[Extracted data entries]
◆ ◆ ◆ ◆ ◆
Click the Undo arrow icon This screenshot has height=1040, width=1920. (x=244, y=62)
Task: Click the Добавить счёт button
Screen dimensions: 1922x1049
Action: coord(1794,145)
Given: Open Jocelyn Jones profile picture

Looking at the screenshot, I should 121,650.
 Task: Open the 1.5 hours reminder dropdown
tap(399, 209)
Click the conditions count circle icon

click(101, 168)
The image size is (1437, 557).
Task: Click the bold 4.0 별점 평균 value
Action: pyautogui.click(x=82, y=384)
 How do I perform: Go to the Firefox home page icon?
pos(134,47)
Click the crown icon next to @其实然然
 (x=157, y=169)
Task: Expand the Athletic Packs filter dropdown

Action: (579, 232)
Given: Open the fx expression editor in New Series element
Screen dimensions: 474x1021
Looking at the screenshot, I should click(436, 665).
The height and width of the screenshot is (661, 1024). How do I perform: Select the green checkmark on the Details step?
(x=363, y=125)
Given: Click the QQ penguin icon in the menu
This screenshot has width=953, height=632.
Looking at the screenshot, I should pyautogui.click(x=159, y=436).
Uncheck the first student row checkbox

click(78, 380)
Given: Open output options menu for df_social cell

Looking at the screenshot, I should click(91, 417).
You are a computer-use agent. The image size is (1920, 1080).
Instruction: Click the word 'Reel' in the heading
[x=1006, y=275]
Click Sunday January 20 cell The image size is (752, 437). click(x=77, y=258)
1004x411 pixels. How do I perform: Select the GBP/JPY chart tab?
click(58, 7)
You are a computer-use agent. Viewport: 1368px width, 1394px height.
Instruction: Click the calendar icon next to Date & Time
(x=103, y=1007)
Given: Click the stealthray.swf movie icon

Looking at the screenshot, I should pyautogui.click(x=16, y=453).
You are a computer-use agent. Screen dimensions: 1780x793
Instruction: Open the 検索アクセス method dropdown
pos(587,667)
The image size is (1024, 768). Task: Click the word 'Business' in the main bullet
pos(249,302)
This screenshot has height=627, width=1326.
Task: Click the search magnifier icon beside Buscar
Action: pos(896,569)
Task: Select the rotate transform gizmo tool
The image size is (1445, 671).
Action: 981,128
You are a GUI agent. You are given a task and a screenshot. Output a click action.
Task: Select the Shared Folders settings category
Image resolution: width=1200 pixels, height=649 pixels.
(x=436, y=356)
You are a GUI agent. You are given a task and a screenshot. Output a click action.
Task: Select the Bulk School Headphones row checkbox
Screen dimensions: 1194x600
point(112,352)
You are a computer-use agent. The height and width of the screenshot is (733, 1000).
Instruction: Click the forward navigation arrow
◆ ◆ ◆ ◆ ◆
Exercise brief — Would you please copy all lines in the data that contain the word "computer"?

Output of the task —
You are a computer-use agent. The image size is (1920, 1080).
You are a computer-use agent. Viewport: 1368px width, 1394px height.
You are a computer-use agent. Screen dimensions: 1780x793
You are a computer-use agent. The height and width of the screenshot is (733, 1000).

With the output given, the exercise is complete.